28 stycznia 1944 roku, na miejsce zdarzenia przybyła Żandarmeria niemiecka z Limanowej. Od razu rozpoczęto przymusowe organizowanie miejscowej ludności z zaprzęgami, spośród mieszkańców Słopnic w celu przetransportowania pozostałości po rozbitym samolocie. Niemcy, po dotarciu do wraku samolotu spostrzegli, że została wymontowana broń i inne elementy wyposażenia. Zarządzono rewizję w całej okolicy, której wynikiem było ofiary wśród miejscowej ludności. W ciągu kilku dni na miejsce, przybyła specjalna komisja wojskowa z Krakowa, której celem było ustalenie przyczyn katastrofy. W związku z przybyciem komisji do Słopnic, wśród miejscowej ludności doszło do spekulacji, że w samolocie zginęło kilku ważnych oficerów, wyższych rangą. Z czasem pojawiały się też opowieści o tym, że jedną z ofiar katastrofy była kobieta. Mówiono też o tym, że jednemu z pasażerów udało się uratować, lądując na spadochronie pośród lasów Mogielicy, następnie został zlikwidowany przez miejscowych partyzantów.

Jak katastrofę odnotowano w kilku lokalnych źródłach? W kronice Szkoły Powszechnej Nr. 2 w Słopnicach, odnotowano wówczas taką wzmiankę: [Pisownia oryginalna]W dniu 27 stycznia 1944r, wydarzyła się na górze Mogielicy, w lasach, katastrofa lotnicza w której znalazło śmierć pięciu żołnierzy.

Według relacji, partyzanci z patrolu „Sępa” ppor. Jana Boguckiego z placówki „Trzos” Tymbark, na miejscu katastrofy byli jako pierwsi.
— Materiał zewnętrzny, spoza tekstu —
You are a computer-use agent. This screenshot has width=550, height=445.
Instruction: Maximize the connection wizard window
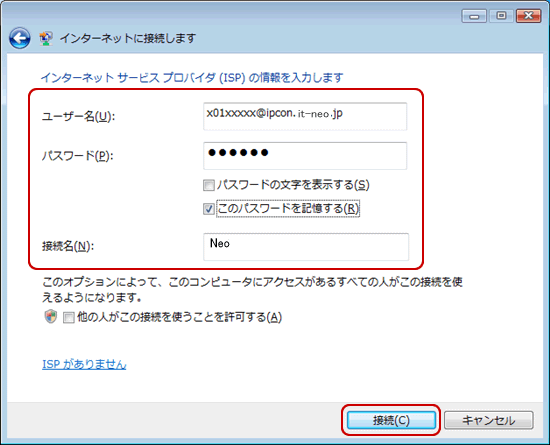click(x=501, y=16)
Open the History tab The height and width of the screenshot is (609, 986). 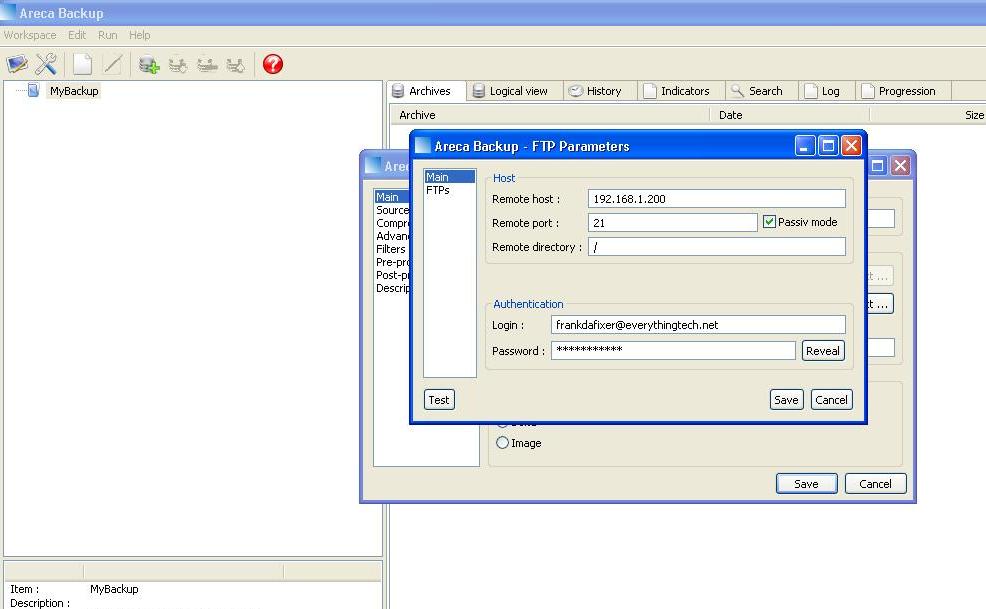[x=595, y=91]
Po oględzinach wymontowali broń w postaci karabinów, maszynowych, które można było jeszcze zreperować. Pośpiesznie zabrano te elementy, które uznano za przydatne. Ówczesny dowódca Inspektoratu Nowosądeckiego Armii Krajowej w jednym z raportów, tak opisał wydarzenie[pisownia oryginalna]: Dnia 28.I br. W m Zalesie-góra Mogielica, spadł samolot niemiecki rozbijając się na drobne części. Zbiorniki z benzyną zapaliły się i 5 ludzi załogi poniosło śmierć w płomieniach-szósty zawisł na spadochronie na drzewach ale też nie żył. W tamtym czasie przechodził obok nasz patrol „Sęp”. Zabrano z samolotu dwa karabiny maszyn. – dwulufowy i jedno lufowy. Pierwszy w stanie uszkodzonym, 300 sztuk amunicji, 2 spadochrony i taśmy karabinów. Po wypadku i stwierdzeniu, że brak jest karabinów, przeprowadzono w okolicach silną rewizję i obserwację dróg bez rezultatu. Załączam metrykę samolotu**.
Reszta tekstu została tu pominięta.